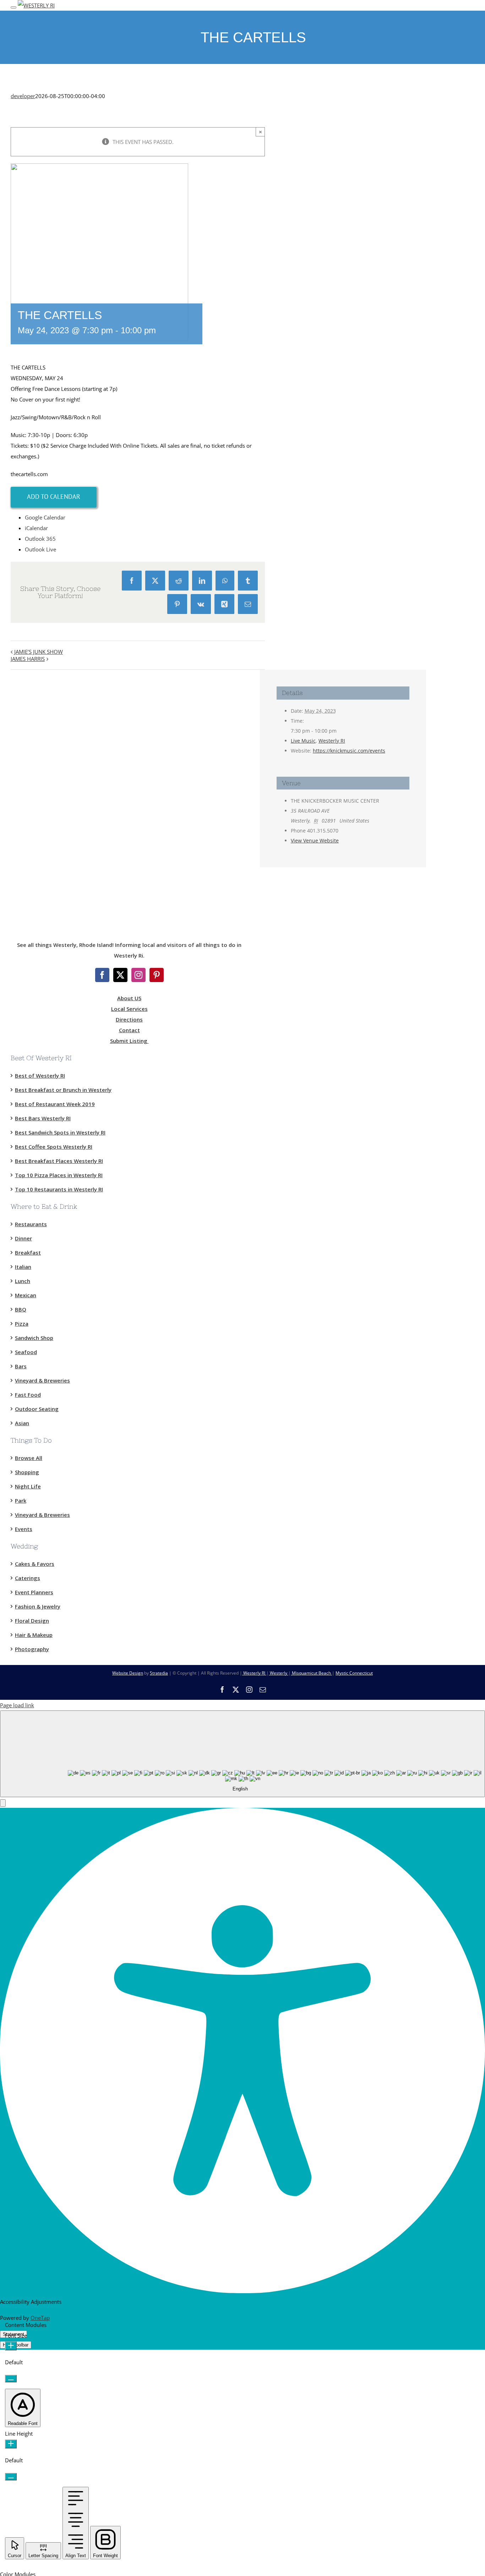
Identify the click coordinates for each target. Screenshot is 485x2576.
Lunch (22, 1280)
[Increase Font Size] (11, 2345)
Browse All (28, 1457)
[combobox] (242, 1754)
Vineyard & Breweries (42, 1380)
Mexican (25, 1295)
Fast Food (28, 1394)
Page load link (17, 1705)
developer (23, 95)
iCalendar (36, 528)
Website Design (127, 1673)
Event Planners (34, 1592)
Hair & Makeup (34, 1634)
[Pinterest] (156, 975)
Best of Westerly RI (40, 1075)
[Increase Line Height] (11, 2444)
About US (129, 998)
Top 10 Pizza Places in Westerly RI (59, 1175)
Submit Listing (129, 1040)
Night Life (28, 1486)
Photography (32, 1649)
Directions (129, 1019)
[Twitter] (120, 975)
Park (20, 1500)
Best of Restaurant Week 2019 (55, 1104)
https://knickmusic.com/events (349, 750)
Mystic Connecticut (354, 1673)
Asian (22, 1423)
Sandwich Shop (34, 1337)
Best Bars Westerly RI (43, 1118)
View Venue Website (315, 840)
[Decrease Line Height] (11, 2476)
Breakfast (28, 1252)
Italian (23, 1266)
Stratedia (159, 1673)
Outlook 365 (40, 538)
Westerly (278, 1673)
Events (23, 1528)
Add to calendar (53, 496)
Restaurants (31, 1224)
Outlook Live (40, 549)
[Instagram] (138, 975)
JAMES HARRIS (28, 658)
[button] (3, 1803)
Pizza (21, 1323)
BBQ (20, 1309)
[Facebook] (102, 975)
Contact (129, 1030)
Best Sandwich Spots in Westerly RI (60, 1132)
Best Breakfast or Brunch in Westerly (63, 1089)
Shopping (27, 1472)
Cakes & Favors (34, 1563)
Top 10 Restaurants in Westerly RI (59, 1189)
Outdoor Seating (37, 1408)
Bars (21, 1366)
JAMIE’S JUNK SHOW (38, 651)
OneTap (40, 2317)
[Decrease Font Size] (11, 2378)
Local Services (129, 1008)
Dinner (23, 1238)
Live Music (303, 740)
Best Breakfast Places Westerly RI (59, 1160)
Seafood (26, 1352)
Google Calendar (45, 517)
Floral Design (32, 1620)
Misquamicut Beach (311, 1673)
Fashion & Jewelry (37, 1606)
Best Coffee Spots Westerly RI (53, 1146)
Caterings (27, 1577)
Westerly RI (331, 740)
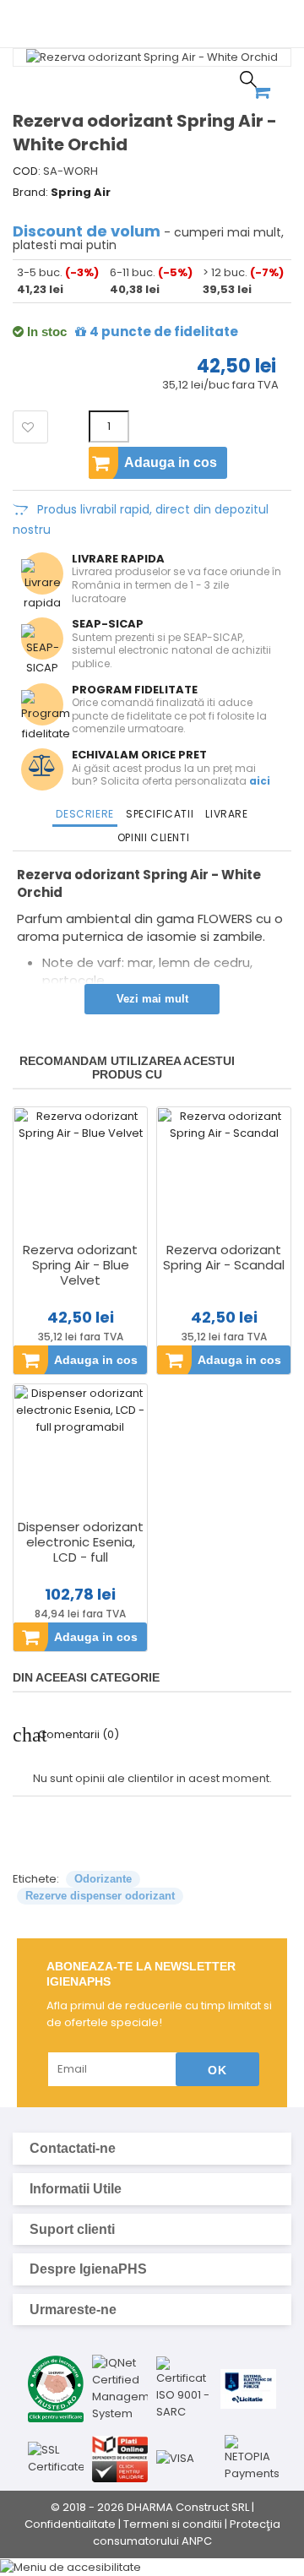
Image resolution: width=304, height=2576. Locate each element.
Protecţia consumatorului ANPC (186, 2532)
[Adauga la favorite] (30, 427)
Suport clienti (150, 2229)
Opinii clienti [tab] (153, 837)
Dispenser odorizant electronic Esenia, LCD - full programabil (81, 1549)
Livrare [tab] (226, 814)
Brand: (30, 192)
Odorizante (103, 1878)
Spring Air (81, 192)
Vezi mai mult (152, 998)
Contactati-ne (150, 2148)
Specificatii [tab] (159, 814)
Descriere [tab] (84, 814)
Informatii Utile (150, 2189)
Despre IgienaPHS (150, 2269)
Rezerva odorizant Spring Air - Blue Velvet (80, 1265)
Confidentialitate (70, 2524)
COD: (27, 171)
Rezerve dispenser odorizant (100, 1895)
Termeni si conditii (172, 2524)
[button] (152, 2566)
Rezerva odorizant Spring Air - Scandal (224, 1257)
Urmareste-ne (150, 2310)
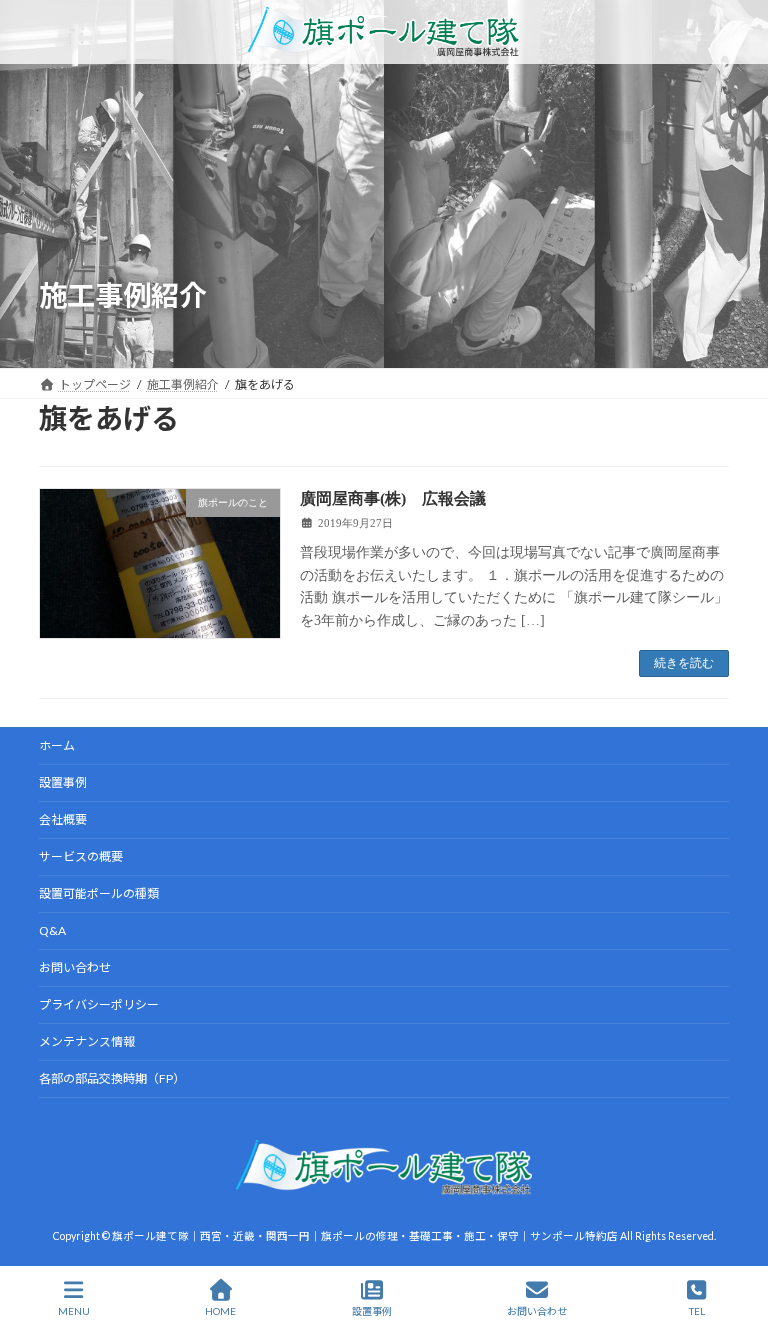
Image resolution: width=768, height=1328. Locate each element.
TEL (697, 1311)
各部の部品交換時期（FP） (112, 1078)
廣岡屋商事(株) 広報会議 (393, 498)
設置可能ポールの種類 (99, 893)
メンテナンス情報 (87, 1041)
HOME (220, 1311)
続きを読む (684, 663)
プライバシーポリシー (99, 1004)
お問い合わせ (75, 967)
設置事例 (63, 782)
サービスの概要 (81, 856)
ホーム (57, 745)
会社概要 (63, 819)
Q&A (52, 930)
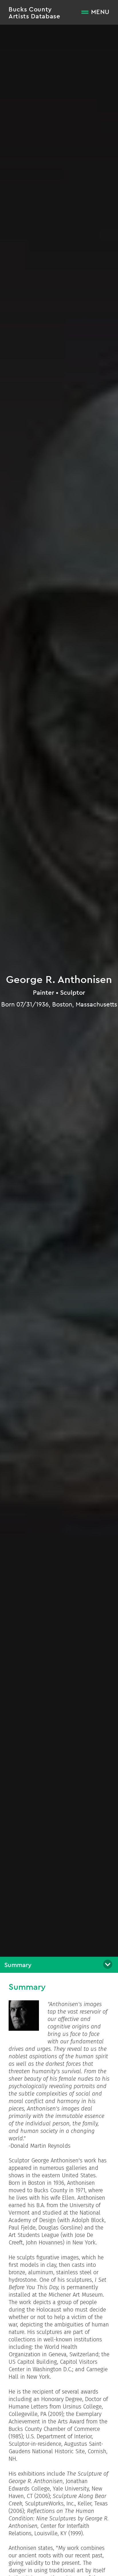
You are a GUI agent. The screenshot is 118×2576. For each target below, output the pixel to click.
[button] (59, 1965)
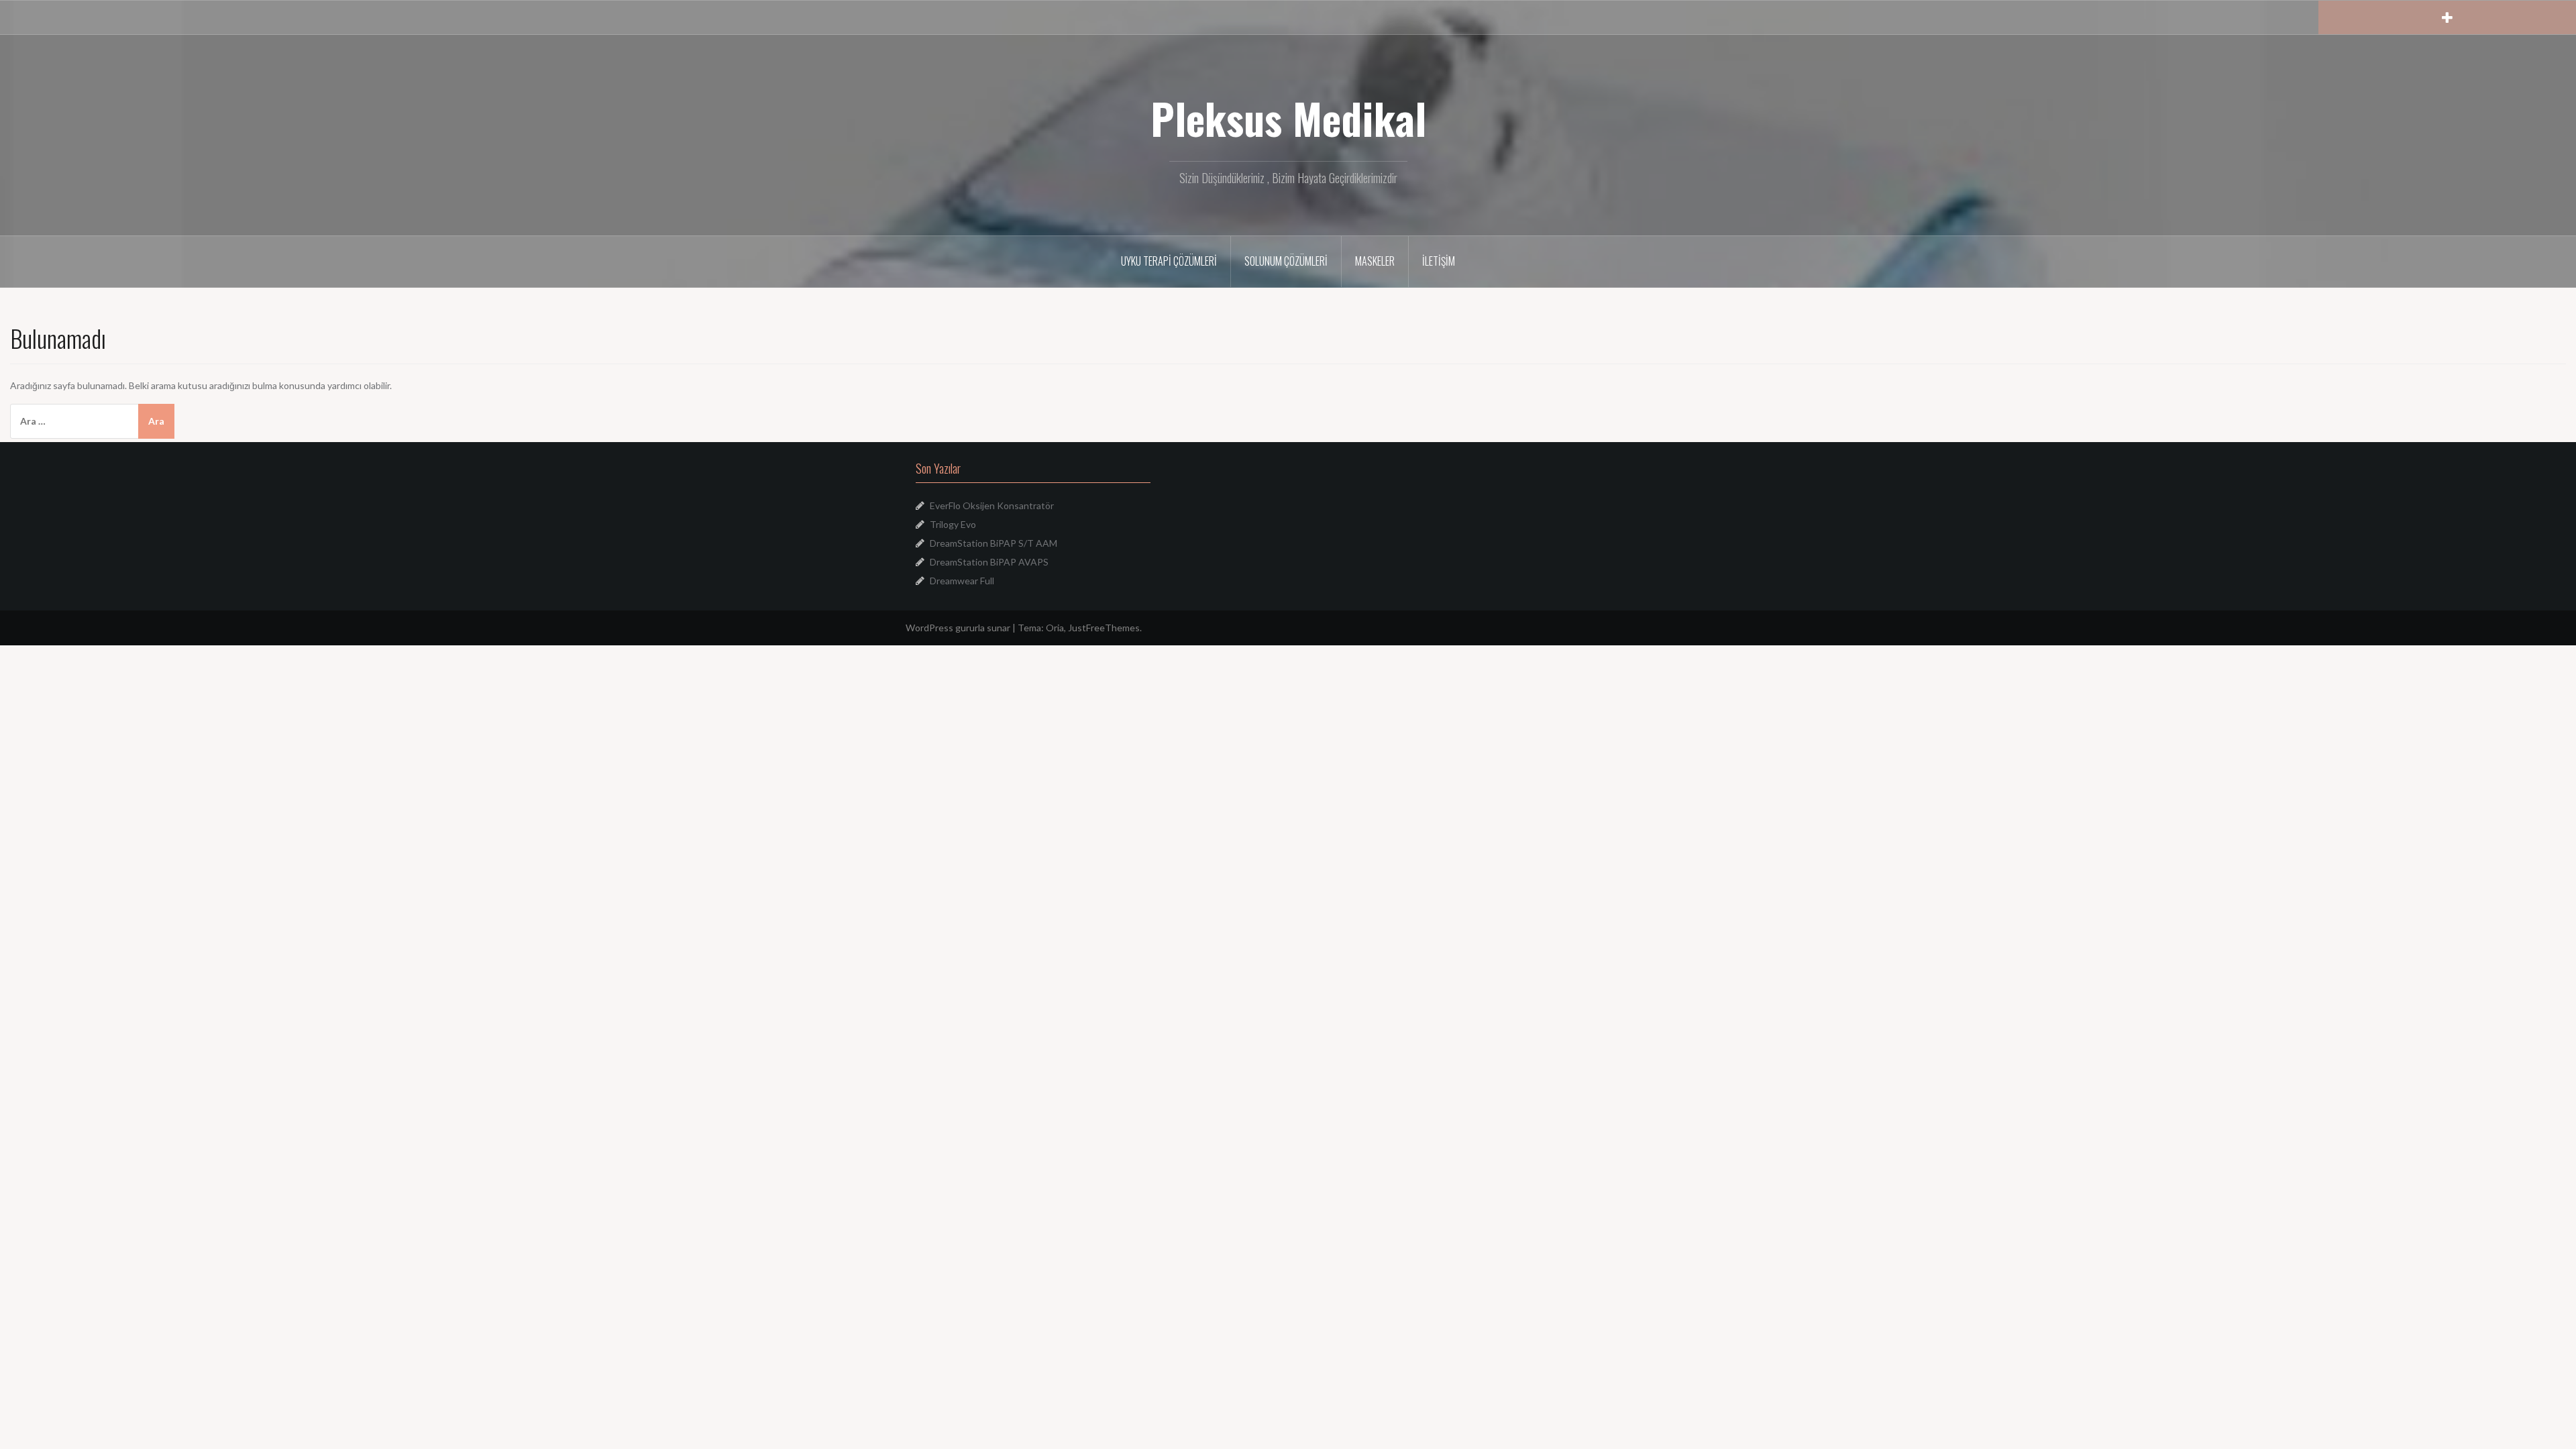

|---|

▸ Directions for this task
Please retype, exactly as they appear, the lines from the one with "Spring Air (81, 192)" through the final line of the material, both included, and drop any pictures.

▸ Result of the task
Spring Air (81, 192)
Vezi mai mult (152, 998)
Contactati-ne (150, 2148)
Specificatii [tab] (159, 814)
Descriere [tab] (84, 814)
Informatii Utile (150, 2189)
Despre IgienaPHS (150, 2269)
Rezerva odorizant Spring Air - Blue Velvet (80, 1265)
Confidentialitate (70, 2524)
COD: (27, 171)
Rezerve dispenser odorizant (100, 1895)
Termeni si conditii (172, 2524)
[button] (152, 2566)
Rezerva odorizant Spring Air - Scandal (224, 1257)
Urmareste-ne (150, 2310)
Image resolution: width=768, height=1328. Locate each element.
TEL (697, 1311)
各部の部品交換時期（FP） (112, 1078)
廣岡屋商事(株) 広報会議 (393, 498)
設置可能ポールの種類 (99, 893)
メンテナンス情報 (87, 1041)
HOME (220, 1311)
続きを読む (684, 663)
プライバシーポリシー (99, 1004)
お問い合わせ (75, 967)
設置事例 (63, 782)
サービスの概要 (81, 856)
ホーム (57, 745)
会社概要 (63, 819)
Q&A (52, 930)
You are a GUI agent. The screenshot is 118×2576. For each target below, output the pixel to click.
[button] (59, 1965)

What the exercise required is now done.